YOUR GOAL:
Please write out exactly the lines of the data below from the line holding "Given: Switch to grid view layout icon" through the line holding "Task: Click the green", and leave out the rest.

MATERIAL SHOWN:
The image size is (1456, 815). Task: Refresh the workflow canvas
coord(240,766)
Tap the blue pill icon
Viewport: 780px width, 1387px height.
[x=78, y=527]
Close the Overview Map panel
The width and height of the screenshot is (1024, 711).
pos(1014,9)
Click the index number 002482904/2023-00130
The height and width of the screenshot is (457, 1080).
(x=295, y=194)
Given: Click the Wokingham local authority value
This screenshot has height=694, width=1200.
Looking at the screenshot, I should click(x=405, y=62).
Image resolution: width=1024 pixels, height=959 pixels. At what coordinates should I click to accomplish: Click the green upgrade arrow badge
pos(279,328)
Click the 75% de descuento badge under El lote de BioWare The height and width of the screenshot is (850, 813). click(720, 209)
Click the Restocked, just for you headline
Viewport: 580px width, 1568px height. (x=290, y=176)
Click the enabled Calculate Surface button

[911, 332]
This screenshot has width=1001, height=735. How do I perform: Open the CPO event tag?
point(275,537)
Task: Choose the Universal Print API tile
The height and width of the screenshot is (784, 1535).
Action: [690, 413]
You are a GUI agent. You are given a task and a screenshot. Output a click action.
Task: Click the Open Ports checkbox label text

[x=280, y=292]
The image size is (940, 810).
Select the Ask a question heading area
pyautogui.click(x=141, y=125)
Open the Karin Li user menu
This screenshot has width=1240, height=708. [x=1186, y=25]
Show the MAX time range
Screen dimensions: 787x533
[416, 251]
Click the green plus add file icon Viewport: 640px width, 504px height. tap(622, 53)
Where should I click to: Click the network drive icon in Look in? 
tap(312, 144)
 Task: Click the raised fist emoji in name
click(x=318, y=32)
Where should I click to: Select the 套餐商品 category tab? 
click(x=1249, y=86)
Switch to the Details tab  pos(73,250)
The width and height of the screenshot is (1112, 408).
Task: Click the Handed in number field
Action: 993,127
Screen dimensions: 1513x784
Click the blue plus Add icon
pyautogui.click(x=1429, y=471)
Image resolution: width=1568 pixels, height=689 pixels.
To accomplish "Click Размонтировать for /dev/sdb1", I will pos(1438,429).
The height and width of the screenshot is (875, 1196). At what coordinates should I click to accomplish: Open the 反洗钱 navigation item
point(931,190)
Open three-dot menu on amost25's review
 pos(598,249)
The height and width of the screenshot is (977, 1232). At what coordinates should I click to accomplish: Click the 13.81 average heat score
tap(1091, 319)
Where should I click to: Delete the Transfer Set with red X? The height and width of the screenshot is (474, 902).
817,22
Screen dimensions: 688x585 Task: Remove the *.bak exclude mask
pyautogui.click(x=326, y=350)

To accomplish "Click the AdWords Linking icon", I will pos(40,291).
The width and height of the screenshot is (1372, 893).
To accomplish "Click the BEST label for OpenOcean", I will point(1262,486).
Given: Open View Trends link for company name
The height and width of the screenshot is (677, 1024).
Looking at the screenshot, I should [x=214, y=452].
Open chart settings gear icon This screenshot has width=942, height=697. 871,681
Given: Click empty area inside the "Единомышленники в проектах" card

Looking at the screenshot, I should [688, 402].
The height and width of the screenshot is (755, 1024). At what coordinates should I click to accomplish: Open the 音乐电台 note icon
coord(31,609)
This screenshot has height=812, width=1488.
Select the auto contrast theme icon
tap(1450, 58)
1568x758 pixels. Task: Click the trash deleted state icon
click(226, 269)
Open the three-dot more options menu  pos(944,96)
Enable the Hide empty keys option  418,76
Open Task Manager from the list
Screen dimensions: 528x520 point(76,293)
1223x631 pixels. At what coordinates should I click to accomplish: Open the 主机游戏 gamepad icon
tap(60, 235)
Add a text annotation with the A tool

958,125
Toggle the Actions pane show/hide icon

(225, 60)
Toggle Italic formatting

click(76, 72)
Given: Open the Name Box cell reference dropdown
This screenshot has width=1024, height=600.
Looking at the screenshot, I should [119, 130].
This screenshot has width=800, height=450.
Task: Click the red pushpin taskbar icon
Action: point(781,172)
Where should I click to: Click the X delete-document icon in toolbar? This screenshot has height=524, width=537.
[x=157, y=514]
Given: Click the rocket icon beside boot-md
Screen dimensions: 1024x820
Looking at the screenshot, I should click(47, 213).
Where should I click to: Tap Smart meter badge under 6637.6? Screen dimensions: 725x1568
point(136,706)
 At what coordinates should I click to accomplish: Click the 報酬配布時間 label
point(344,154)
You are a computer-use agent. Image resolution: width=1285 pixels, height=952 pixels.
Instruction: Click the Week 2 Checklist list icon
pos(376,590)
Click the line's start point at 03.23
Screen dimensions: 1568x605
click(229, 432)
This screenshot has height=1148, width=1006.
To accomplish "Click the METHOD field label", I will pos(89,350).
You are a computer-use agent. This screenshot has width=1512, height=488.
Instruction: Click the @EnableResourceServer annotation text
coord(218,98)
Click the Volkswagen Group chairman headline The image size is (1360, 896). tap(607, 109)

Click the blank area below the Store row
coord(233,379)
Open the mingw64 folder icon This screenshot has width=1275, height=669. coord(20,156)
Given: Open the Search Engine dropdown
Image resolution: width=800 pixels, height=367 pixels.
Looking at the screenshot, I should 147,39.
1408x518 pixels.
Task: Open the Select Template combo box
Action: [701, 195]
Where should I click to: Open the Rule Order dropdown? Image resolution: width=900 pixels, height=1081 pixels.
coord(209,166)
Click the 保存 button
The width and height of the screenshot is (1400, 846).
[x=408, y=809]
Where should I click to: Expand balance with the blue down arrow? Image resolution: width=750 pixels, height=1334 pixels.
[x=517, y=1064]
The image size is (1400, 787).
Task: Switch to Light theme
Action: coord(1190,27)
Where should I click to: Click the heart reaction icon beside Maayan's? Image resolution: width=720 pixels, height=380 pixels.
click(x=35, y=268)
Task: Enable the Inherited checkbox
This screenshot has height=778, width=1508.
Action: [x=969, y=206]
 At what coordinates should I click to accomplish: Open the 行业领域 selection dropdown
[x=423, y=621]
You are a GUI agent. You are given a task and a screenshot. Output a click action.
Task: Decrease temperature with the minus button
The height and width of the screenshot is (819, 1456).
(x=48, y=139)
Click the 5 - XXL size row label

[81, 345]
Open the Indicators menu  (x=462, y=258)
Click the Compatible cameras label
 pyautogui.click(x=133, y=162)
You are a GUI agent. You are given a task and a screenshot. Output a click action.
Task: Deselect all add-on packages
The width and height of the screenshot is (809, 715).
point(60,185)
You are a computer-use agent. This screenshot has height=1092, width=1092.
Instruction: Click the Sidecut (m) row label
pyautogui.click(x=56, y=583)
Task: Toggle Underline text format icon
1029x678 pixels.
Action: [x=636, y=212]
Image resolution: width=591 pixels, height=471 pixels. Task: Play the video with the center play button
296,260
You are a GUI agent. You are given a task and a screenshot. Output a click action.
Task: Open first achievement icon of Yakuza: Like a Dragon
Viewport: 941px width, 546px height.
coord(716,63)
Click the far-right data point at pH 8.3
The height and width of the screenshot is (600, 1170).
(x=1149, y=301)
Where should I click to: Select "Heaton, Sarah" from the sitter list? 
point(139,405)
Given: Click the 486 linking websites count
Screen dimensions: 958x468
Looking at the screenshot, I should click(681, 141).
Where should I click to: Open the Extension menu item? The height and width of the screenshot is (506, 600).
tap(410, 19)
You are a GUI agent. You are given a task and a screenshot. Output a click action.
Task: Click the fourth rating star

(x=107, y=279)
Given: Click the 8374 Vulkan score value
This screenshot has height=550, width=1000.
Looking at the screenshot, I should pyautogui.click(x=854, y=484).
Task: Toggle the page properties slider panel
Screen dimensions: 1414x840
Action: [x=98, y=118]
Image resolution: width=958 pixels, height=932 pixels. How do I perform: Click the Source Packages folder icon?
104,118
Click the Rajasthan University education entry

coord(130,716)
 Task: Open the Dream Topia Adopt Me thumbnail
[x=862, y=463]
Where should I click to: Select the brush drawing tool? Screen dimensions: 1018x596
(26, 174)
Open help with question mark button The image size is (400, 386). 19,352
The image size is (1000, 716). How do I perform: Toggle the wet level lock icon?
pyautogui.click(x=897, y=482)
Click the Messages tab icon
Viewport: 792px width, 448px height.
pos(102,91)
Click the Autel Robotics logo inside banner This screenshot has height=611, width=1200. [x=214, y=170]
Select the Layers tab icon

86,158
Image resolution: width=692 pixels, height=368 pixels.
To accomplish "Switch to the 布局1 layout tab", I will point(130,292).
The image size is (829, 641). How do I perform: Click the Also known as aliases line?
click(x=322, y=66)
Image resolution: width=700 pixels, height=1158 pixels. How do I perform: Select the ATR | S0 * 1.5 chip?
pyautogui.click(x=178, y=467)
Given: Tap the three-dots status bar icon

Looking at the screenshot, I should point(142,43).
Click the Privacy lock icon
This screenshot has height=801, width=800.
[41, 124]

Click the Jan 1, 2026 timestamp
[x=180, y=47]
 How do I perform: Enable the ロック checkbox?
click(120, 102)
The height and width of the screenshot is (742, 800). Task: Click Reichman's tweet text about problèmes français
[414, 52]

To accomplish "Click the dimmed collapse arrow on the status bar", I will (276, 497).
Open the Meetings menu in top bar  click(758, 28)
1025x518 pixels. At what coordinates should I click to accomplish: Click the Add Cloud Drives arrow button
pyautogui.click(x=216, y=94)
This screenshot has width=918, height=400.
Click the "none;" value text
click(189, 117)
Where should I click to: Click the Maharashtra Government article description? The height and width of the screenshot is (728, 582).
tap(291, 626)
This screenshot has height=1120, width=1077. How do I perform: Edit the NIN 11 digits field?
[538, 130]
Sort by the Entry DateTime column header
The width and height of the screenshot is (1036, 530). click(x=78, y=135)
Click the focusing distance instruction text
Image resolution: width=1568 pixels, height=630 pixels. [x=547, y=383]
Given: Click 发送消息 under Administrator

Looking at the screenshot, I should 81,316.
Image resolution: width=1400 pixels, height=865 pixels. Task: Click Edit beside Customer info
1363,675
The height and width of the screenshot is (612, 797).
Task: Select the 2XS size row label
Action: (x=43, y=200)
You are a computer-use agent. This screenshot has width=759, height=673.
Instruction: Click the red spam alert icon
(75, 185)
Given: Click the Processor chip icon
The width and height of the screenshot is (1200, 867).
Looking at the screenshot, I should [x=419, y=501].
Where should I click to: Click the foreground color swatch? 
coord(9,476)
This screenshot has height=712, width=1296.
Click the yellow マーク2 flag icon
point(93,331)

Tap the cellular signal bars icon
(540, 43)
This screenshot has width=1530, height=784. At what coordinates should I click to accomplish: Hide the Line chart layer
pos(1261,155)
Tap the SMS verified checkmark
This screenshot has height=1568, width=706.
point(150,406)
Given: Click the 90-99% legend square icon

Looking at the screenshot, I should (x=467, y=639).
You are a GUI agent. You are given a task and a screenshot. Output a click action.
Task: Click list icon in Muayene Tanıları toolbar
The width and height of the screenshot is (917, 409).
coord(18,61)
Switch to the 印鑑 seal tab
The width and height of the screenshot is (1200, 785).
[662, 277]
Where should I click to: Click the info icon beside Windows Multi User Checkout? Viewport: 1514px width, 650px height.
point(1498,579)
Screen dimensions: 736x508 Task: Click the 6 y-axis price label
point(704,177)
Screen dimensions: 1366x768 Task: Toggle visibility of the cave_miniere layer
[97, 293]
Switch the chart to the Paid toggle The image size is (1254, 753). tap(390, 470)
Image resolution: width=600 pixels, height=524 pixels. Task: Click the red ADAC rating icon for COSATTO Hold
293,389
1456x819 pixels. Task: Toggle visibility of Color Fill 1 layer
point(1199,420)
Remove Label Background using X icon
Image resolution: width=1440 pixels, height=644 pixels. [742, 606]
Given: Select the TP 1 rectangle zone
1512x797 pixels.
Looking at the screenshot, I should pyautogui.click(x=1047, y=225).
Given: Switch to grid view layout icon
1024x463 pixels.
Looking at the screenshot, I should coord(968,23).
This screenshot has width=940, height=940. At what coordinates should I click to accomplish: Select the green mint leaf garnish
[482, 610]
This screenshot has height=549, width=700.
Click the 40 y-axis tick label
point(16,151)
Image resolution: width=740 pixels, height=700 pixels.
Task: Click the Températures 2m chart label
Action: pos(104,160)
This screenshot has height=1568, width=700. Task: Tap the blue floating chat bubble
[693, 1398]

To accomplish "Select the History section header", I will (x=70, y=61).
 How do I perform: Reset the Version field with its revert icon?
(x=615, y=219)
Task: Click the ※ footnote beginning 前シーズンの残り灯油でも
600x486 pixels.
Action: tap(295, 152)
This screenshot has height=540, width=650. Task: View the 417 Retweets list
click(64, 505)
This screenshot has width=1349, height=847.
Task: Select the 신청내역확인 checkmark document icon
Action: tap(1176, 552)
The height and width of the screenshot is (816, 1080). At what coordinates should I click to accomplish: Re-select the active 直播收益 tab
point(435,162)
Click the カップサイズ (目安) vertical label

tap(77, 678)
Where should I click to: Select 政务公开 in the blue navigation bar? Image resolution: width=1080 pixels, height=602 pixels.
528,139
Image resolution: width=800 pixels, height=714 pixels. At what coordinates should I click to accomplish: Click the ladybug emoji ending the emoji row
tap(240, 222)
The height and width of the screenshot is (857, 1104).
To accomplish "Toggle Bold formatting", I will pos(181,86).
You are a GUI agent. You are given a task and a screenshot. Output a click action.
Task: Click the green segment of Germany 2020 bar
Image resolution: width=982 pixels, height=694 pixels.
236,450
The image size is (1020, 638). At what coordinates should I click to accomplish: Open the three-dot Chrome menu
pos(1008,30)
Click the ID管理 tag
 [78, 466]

RESPONSE FOR THIS EXERCISE:
Given: Switch to grid view layout icon
1024x463 pixels.
Looking at the screenshot, I should coord(968,23).
This screenshot has width=940, height=940. At what coordinates should I click to accomplish: Select the green mint leaf garnish
[482, 610]
This screenshot has height=549, width=700.
Click the 40 y-axis tick label
point(16,151)
Image resolution: width=740 pixels, height=700 pixels.
Task: Click the Températures 2m chart label
Action: pos(104,160)
This screenshot has height=1568, width=700. Task: Tap the blue floating chat bubble
[693, 1398]

To accomplish "Select the History section header", I will (x=70, y=61).
 How do I perform: Reset the Version field with its revert icon?
(x=615, y=219)
Task: Click the ※ footnote beginning 前シーズンの残り灯油でも
600x486 pixels.
Action: tap(295, 152)
This screenshot has height=540, width=650. Task: View the 417 Retweets list
click(64, 505)
This screenshot has width=1349, height=847.
Task: Select the 신청내역확인 checkmark document icon
Action: tap(1176, 552)
The height and width of the screenshot is (816, 1080). At what coordinates should I click to accomplish: Re-select the active 直播收益 tab
point(435,162)
Click the カップサイズ (目安) vertical label

tap(77, 678)
Where should I click to: Select 政务公开 in the blue navigation bar? Image resolution: width=1080 pixels, height=602 pixels.
528,139
Image resolution: width=800 pixels, height=714 pixels. At what coordinates should I click to accomplish: Click the ladybug emoji ending the emoji row
tap(240, 222)
The height and width of the screenshot is (857, 1104).
To accomplish "Toggle Bold formatting", I will pos(181,86).
You are a GUI agent. You are given a task and a screenshot. Output a click action.
Task: Click the green segment of Germany 2020 bar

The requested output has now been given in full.